-------- Excerpted passage

So, I did a little spur of the moment shopping this afternoon while sitting at my desk. I've been thinking (a lot) lately that an iPod would be a nice thing to have. No, I'm one of the seven people in the US that doesn't walk around with headphones always in their ears. But, now with the whole needing to use public transportation due to the stealing of the car, I felt like I needed something to help with the commute with the other cattle, I mean people, on public transportation. So I bought a cheapo mp3 player just to make due for a while. I like the idea of downloading books and such to it to listen to as well as music. I'm a little concerned about the low rating but I think the person was being a little harsh. I'm not expecting a whole lot and the similar player without the fm tuner has much better ratings and it's more expensive? so hopefully it'll be good enough, and that's all I need right now, something good enough.

One of the most annoying things about the car being stolen was that I was right at the very end of a book on tape. Yes, I had a tape player in my car. Shut it. So now I DON'T KNOW what happened. And that is going to drive me nuts until I can find the book somewhere and read the last chapter or two.

----------------
-------- Dataset records

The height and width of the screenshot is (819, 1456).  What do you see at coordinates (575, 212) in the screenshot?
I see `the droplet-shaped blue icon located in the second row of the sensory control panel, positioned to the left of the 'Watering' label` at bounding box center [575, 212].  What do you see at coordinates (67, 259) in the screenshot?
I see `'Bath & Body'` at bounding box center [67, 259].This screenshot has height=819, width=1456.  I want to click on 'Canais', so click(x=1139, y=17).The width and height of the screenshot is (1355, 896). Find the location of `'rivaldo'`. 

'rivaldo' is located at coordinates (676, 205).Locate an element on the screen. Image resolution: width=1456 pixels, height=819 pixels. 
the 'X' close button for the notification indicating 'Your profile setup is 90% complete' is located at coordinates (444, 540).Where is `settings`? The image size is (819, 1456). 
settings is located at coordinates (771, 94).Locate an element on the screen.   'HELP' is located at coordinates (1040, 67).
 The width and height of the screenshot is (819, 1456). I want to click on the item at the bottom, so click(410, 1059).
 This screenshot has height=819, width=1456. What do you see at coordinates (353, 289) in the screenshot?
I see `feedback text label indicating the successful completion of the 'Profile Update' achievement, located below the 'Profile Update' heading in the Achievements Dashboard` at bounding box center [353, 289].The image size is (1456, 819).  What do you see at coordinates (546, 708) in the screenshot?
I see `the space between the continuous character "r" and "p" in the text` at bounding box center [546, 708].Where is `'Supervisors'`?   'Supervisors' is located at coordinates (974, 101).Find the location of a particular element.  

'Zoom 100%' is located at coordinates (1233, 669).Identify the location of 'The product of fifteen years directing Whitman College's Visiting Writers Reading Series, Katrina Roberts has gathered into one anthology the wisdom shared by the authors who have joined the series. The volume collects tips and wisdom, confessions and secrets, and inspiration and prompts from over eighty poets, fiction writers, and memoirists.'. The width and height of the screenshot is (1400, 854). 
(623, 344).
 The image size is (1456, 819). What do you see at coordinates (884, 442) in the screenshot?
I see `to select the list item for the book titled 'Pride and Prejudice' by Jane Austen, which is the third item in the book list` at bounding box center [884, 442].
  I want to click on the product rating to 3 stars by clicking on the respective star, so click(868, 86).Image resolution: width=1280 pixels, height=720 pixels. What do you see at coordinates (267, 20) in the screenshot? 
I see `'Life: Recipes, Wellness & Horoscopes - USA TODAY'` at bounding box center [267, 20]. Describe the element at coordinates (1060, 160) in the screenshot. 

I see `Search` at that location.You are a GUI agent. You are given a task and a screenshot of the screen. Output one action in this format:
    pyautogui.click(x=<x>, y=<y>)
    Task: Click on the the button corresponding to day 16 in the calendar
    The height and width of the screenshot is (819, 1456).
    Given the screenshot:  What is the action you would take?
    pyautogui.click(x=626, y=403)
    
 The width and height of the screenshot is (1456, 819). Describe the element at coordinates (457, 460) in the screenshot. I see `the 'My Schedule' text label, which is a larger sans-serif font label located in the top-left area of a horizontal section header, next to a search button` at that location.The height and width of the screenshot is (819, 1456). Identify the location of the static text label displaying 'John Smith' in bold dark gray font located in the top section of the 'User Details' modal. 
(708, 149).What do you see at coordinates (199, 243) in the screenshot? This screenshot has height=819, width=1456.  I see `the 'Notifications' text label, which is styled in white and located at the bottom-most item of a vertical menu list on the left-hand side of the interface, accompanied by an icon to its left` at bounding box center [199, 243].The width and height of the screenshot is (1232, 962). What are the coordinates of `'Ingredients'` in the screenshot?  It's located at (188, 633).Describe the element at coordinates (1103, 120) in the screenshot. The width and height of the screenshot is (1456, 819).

----------------

### Work required
Duplicate the post about buying a cheap mp3 player, shown above, in full and word for word.

### Finished exercise
So, I did a little spur of the moment shopping this afternoon while sitting at my desk. I've been thinking (a lot) lately that an iPod would be a nice thing to have. No, I'm one of the seven people in the US that doesn't walk around with headphones always in their ears. But, now with the whole needing to use public transportation due to the stealing of the car, I felt like I needed something to help with the commute with the other cattle, I mean people, on public transportation. So I bought a cheapo mp3 player just to make due for a while. I like the idea of downloading books and such to it to listen to as well as music. I'm a little concerned about the low rating but I think the person was being a little harsh. I'm not expecting a whole lot and the similar player without the fm tuner has much better ratings and it's more expensive? so hopefully it'll be good enough, and that's all I need right now, something good enough.

One of the most annoying things about the car being stolen was that I was right at the very end of a book on tape. Yes, I had a tape player in my car. Shut it. So now I DON'T KNOW what happened. And that is going to drive me nuts until I can find the book somewhere and read the last chapter or two.